Torture instigators George Bush and Dick Cheney should not
be allowed to evade prosecution on grounds they acted in good faith on their
lawyers' advice because they told their lawyers what advice to give.
"Could Al Capone or 'Lucky' Luciano receive immunity for acting in accordance with the advice of counsel when they told counsel what to advise?" asks Lawrence Velvel, dean of the Massachusetts School of Law at Andover .
"(Vice-President) Cheney and (President) Bush knew that they were ordering violations of law," Velvel points out. "The fact that they were doing so, and were well aware they were doing so, was one of the reasons why they, like a significant number of CIA officials who knew the same, demanded that lawyers produce legal cover for them in the form of Office of Legal Counsel memos authored by the likes of (John) Yoo and (Steven) Bradbury."
Lower level CIA and military personnel that did not read the supposedly exculpatory memos, Velvel said, also cannot claim reliance on legal counsel because "they had to know that torture was forbidden no matter what some lawyers said.

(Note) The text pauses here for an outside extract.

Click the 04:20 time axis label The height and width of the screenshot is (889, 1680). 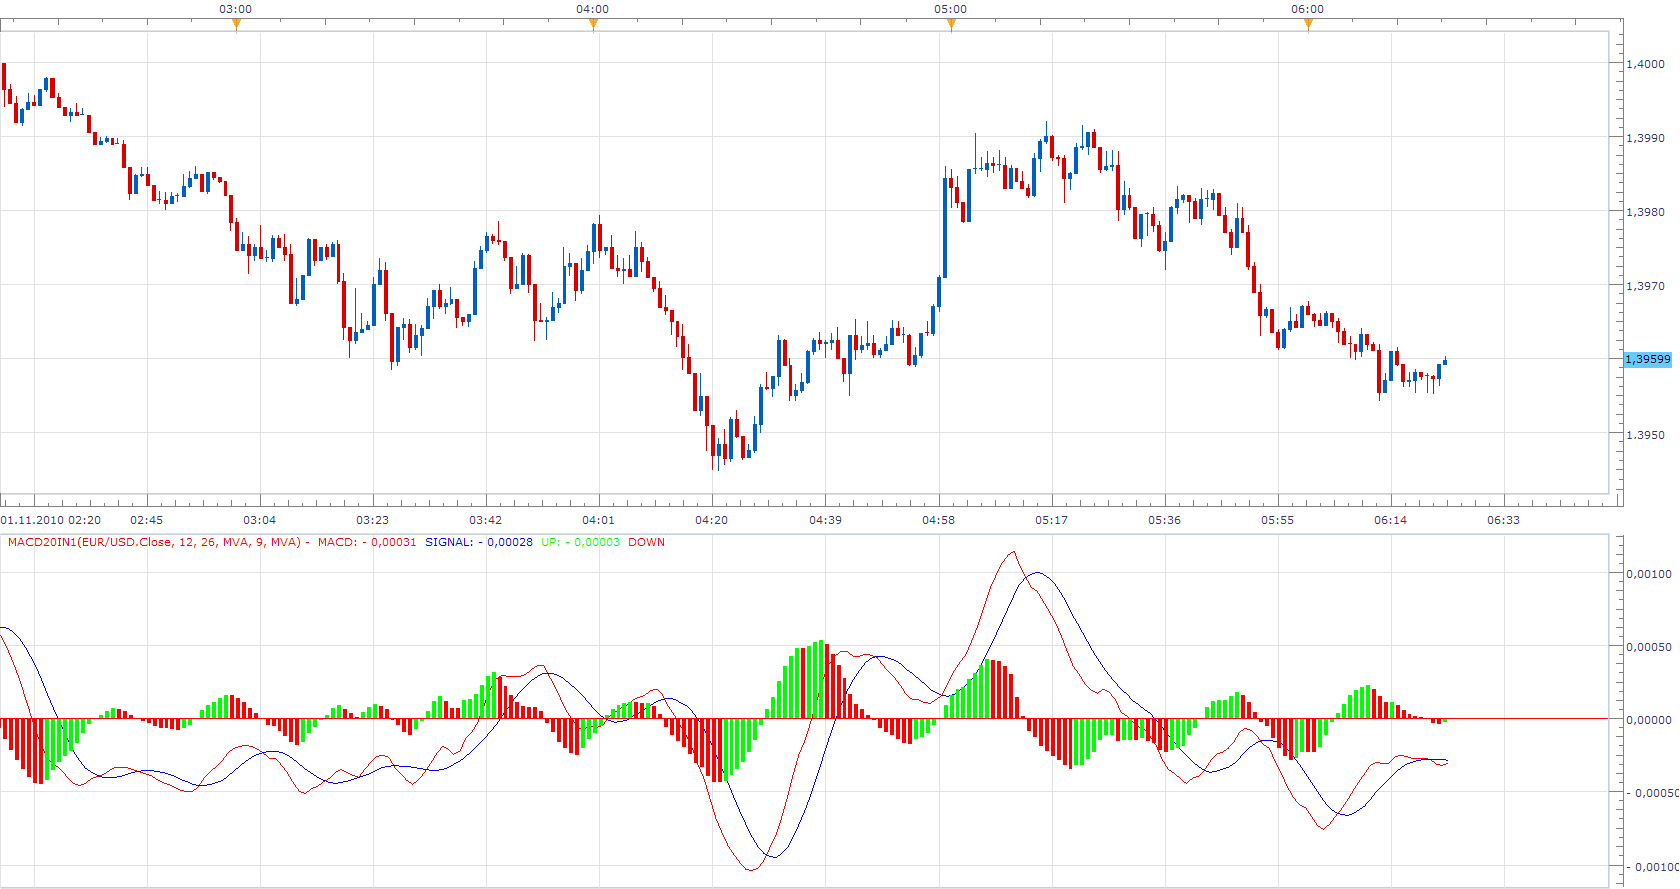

You could not grow up in America and not know this" any more than a person could claim murder was lawful because some lawyer told him so, Velvel writes.
"They knew what they were doing was wrong," he continued. "FBI...guys on the scene knew it regardless of what lawyers like Yoo said, and it was knowledge that what they were doing was wrong that caused some lower level CIA guys too to want a 'get out of jail free card,'" Velvel writes.

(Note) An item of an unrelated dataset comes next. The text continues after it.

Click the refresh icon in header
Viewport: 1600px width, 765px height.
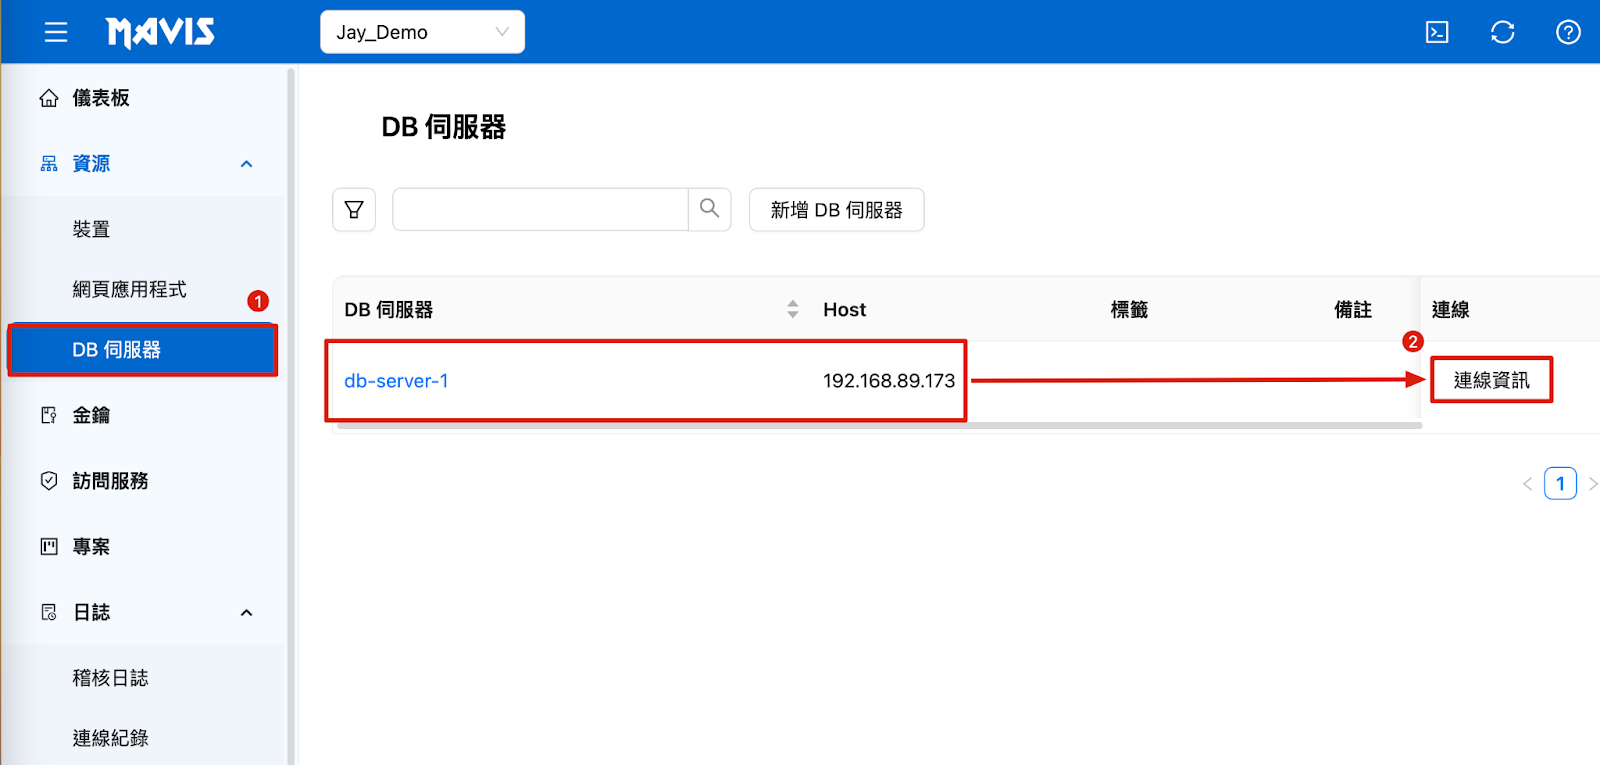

"That realization is why CIA officials, from 2002 to 2006 or 2007 demanded memoranda from the Office of Legal Counsel of the Department of Justice, falsely claiming that the abuse and torture were not criminal acts," Velvel said. "The officials wanted these OLC memos so that they could later avoid or defeat prosecutions by claiming that the decision-making office of the DOJ had approved the legality of what they were doing. The officials wanted a 'golden shield,'" he added.
"But claiming that their actions were immune because others okayed them is precisely what Cheney, Bush, their whole crowd...have been attempting to do... They knew what they were doing was illegal, as evidenced by the extreme secrecy they practiced lest it be learned they were practicing, and lest they be accused of practicing, the crimes they were in fact practicing. Morality, decency, and Nuremberg alike forbid this."
"By now it seems beyond serious doubt that George Bush and company committed numerous war crimes," Velvel wrote. "It is evident that if these things can be done, then there is an end of law where the truly wealthy and powerful are concerned. Whether it is Al Capone or Dick Cheney, the filthy rich or obscenely powerful will have it in their power to do the most awful things yet escape the law by using contributions or power to obtain immunity from preexisting law and to buy the opinions of immoral lawyers. That is the moral and philosophical basis why these things can't be permitted," Velvel said.
Velvel is dean of the Massachusetts School of Law at Andover, founded in 1988 for the express purpose of providing a quality, affordable legal education to minority students, immigrants and students from low-income backgrounds who would otherwise not be able to afford law school.